PEGGY LEE/2 Shows Nightly-Live at the Copa: One thing you can always be sure people want is what they can't have. Collectors Choice hit the Capitol vaults to come up with the Peggy Lee live album that wasn't and never happened as well. With a cracker jack bunch of jazzbos bringing up the rear, all of which were worried about the future direction of their careers as this was recorded in the late 60s, they play up a storm on covers of the day's top artists with nary a "Fever" or "Manama" in sight. If you're a Lee cultist/completeist, this ‘lost' album is a real find. Fleshed out with a slew of bonus tracks that are fairly hard to find as well with a stellar crew on board as well, this is a nice piece of the Lee legacy that puts plastic to good use in it's quest to hit the light of day. A real swim against the tide in it's time, now it's just another wonderful piece of the puzzle put into place.

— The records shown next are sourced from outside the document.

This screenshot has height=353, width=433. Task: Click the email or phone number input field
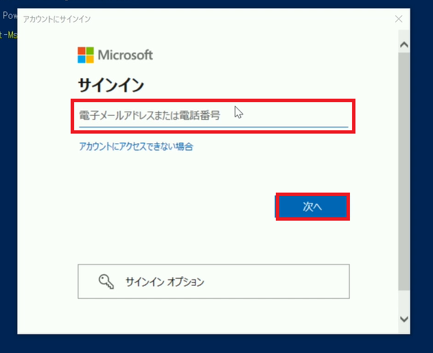pyautogui.click(x=213, y=115)
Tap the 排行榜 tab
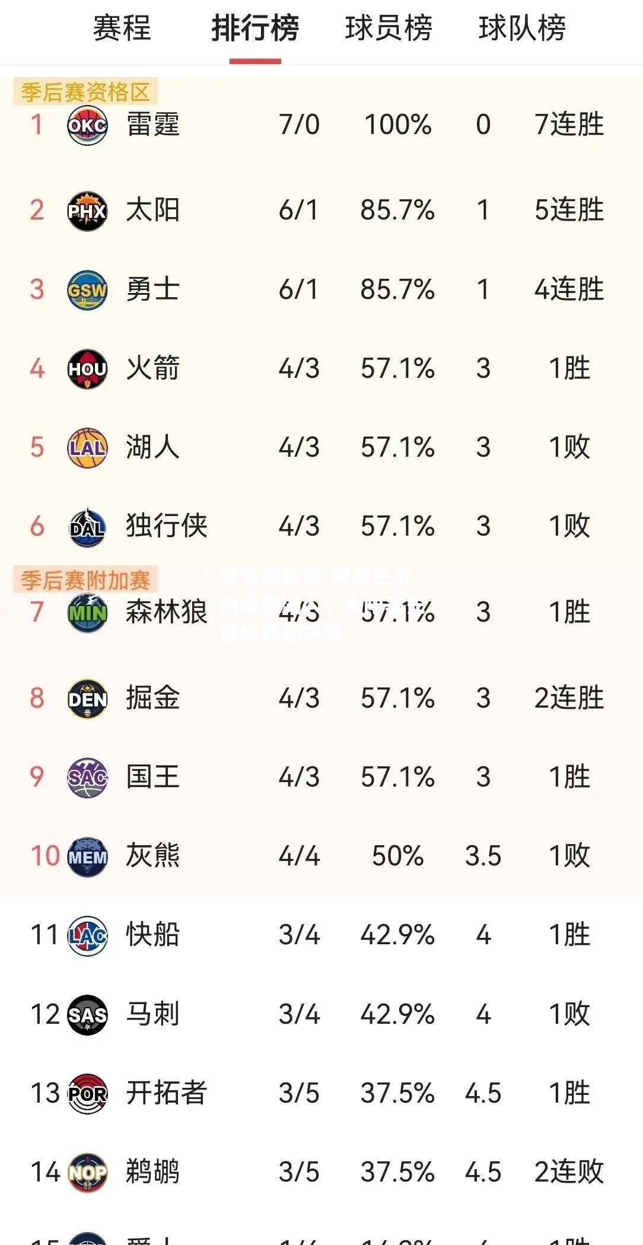Image resolution: width=643 pixels, height=1245 pixels. click(x=255, y=28)

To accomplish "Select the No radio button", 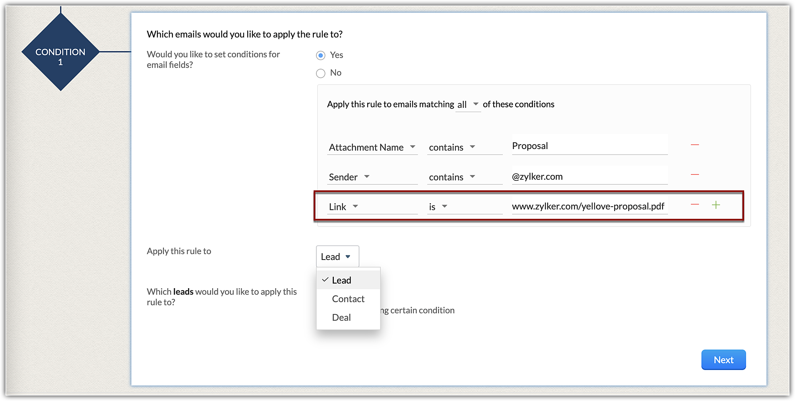I will 320,73.
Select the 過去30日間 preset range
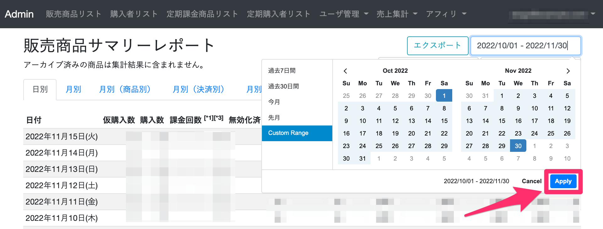This screenshot has height=229, width=603. (x=283, y=87)
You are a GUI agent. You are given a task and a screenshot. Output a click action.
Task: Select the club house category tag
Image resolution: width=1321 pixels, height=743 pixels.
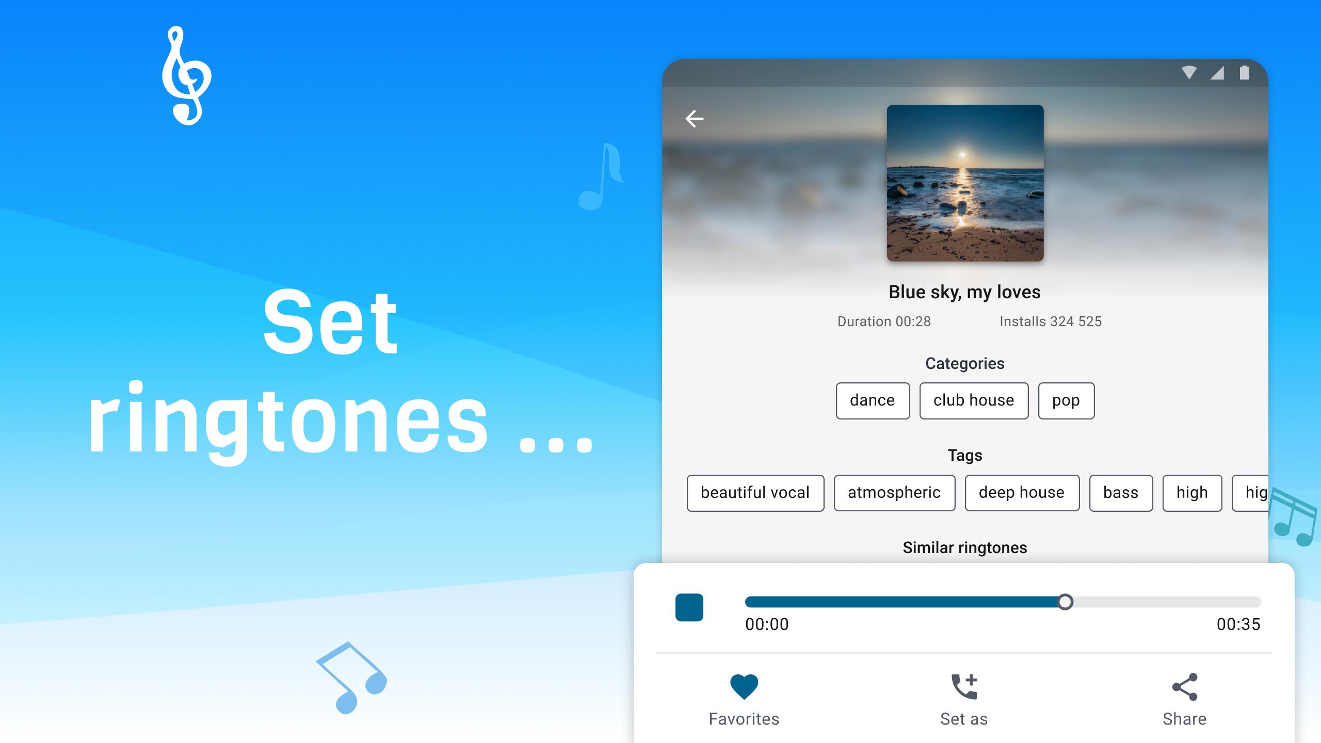pyautogui.click(x=973, y=399)
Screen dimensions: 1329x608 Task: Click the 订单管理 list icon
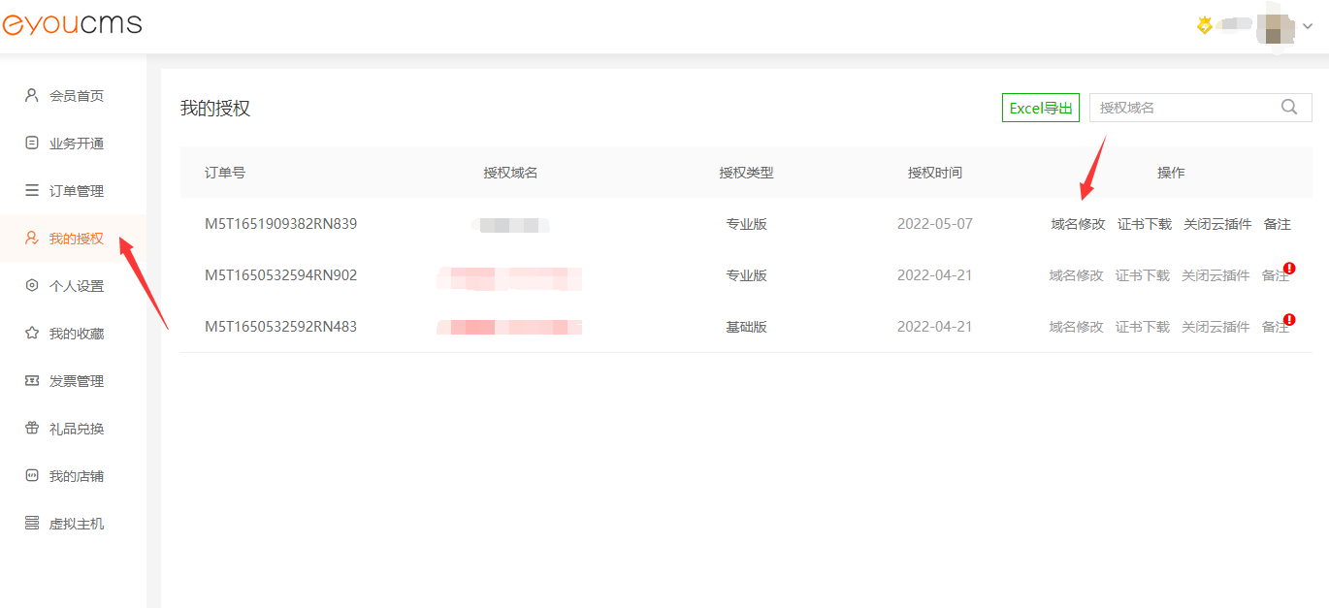[32, 191]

PEGGY LEE/Let's Love: Rescued from high prices on EBay, this Rhino Handmade that sold out brings the face off between Lee and Macca back at popular prices. Originally coming into being in the wake of the Beatles being squashed and Wings taking flight while Ahmet Ertegun was courting Paul McCartney, Macca said he'd sure take kindly to the chance to produce Lee. Lee was a known quantity and didn't need a recommendation from Ertegun pals Leiber/Stoller to seal the deal and here we are with a Lee album that was kinder to Lee than the later stagers of her Capitol days but was an equally strange swim against the tide as Macca let his music hall roots show. Most of the heavy lifting was done by Dave Grusin who was already sowing the seeds of his GRP team. Fun stuff for vocal fans that didn't want to pay $30 for a copy let alone $80 and up.

JOE LOCKE/For the Love of You: Until the economy tanked, you could walk into a hotel bar in Chicago or a hole in the wall restaurant in New York and hear a small crew laying down some really righteous tunes. You didn't have to know who they were, but if they were good, you hung around. If you are a geek you would talk to them between sets. If you weren't a geek, you'd hang around for the band introductions. Either way, you'd have that "oh shit, you mean you're (fill in the blank)" moment. Yeah, it's a Wednesday night and they need a few bucks for the child support and there you all are. With the crew backing up Locke here, this set is one long ‘oh, shit' moment as they serve up some for the best boite jazz around. Tailor made for hearing in the background at some joint where there's no cover if you order dinner, try to find a girl that still eats meat, offer to make dinner for her and have this playing in the background when she shows up. With Kenny Washington, Geoff Keezer, George Mraz and Clarence Penn all on board, you can't miss.

EMILIO SOLLA & the Tango Jazz Conspiracy/Bien Sur: A degreed, Argentinean classical pianist, Solla shoots for left of center and scores as he mixes jazz, tango and other elements up to and including the kitchen sink into a salmagundi that percolates with unbridled enthusiasm. You might be familiar with the adjectives but you will experience something different with the sound.

PAUL MEYERS QUARTET featuring Frank Wess: Here's a real sweetie for the straight ahead jazzbo. Guitar man Meyers knows a thing or two about backing up jazz vocalists and applies his smarts to their chops in creating this easy swinger that puts his guitar in the spotlight but not to the extent of rendering the other players as condiments. Loaded with quiet fire and charm, Meyers knows his stuff and it's good to be able to export it west of the Hudson so we can all dig it headphone style. A clear cut winner throughout.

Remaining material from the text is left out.